Начатое в Карфагене продолжал и здесь, в Риме: от всего освобождался; все ломал и разрушал; разрывал все цепи, как тот Гадаринский бесноватый, тоже любитель свободы. «Между всеми мыслями плавал я тогда, inter omnia fluctuans, по обычаю скептиков, сомневаясь и колеблясь во всем».[170] Все, на чем стоял, уходило из-под ног, и, лишенный всех точек опоры, он висел в пустоте. Так наконец освободился – обнажился от всего, что похож был на человека, с которого содрали кожу: воздух ранит.

XXXII

Римский префект Симмах, «последний язычник», потерпевший поражение от медиоланского архиепископа Амвросия в споре об «алтаре Победы» (быть ли ему в Римском сенате или не быть; быть ли язычеству вместо христианства или не быть), – Симмах получил в эти дни просьбу из Медиолана, от тамошних учеников в школе красноречия, прислать им учителя.

С помощью все тех же манихейских «братьев» начал Августин добиваться этой выгоднейшей должности; с их же помощью, вероятно, кое-как вошел – «втерся» – в дом префекта, получил от него, для испытанья, заказ речи, сочинил ее, прочел Симмаху; тот ее одобрил и послал его в Медиолан.[171]

 

Тотчас, кажется, по прибытии туда пошел Августин к Амвросию, потомку одного из знатнейших римских родов, бывшему консуларию и Лигурийскому наместнику.

«Принял он меня по-епископски», – вспоминает Августин.

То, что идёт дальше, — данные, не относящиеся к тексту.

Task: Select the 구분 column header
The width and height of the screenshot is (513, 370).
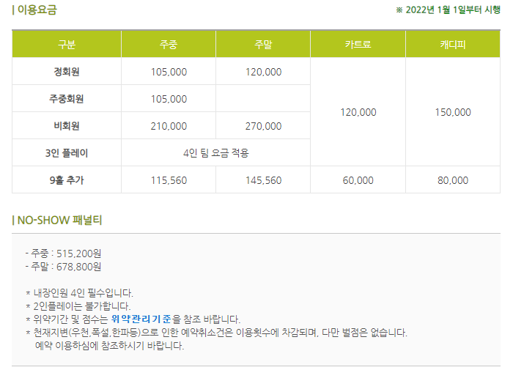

Слово «по-епископски», episcopaliter, может иметь два смысла: или «как следует епископу, человеку Божию», или «хотя и любезно, но важно и холодно». Если второй смысл вернее, то, может быть, Амвросий принял Августина так, потому что знал кое-что об его манихействе, а также о том, что он прислан или «подослан» к нему злейшим врагом его и Господним, Симмахом.

Этого, впрочем, Августин тогда не понял, или не хотел понять; думал, или хотел думать, что «человек Божий» принял его не только «любезно», но и любовно, «отечески», paterne.[172]

XXXIII

«Часто, в те дни, ходил я слушать проповеди его, хотя и не для того, для чего бы следовало, а чтобы только узнать, справедлива ли молва об его красноречии; так что, слушая внимательно слова его, я презирал их смысл; да и сладость их казалась мне меньшей, чем Фаустовых (манихейского епископа, знаменитого ритора). Но, и помимо воли моей, смысл тех святых слов проникал в сердце мое».[173]

«Суетно, впрочем, судил я тогда об Амвросии: зависти казался мне достойным бывший ему от сильных мира сего почет и только безбрачие – тягостным. Так мало знал я его… А он меня – еще меньше: как я страдал, что мне грозило, не знал он вовсе, а сказать ему о том я не мог, потому что он всегда окружен был множеством людей, имевших до него нужду… В редкие же часы досуга подкреплял он или тело пищей, или душу – чтением… А когда читал, глаза его быстро бегали по странице, и все его внимание было приковано к ней».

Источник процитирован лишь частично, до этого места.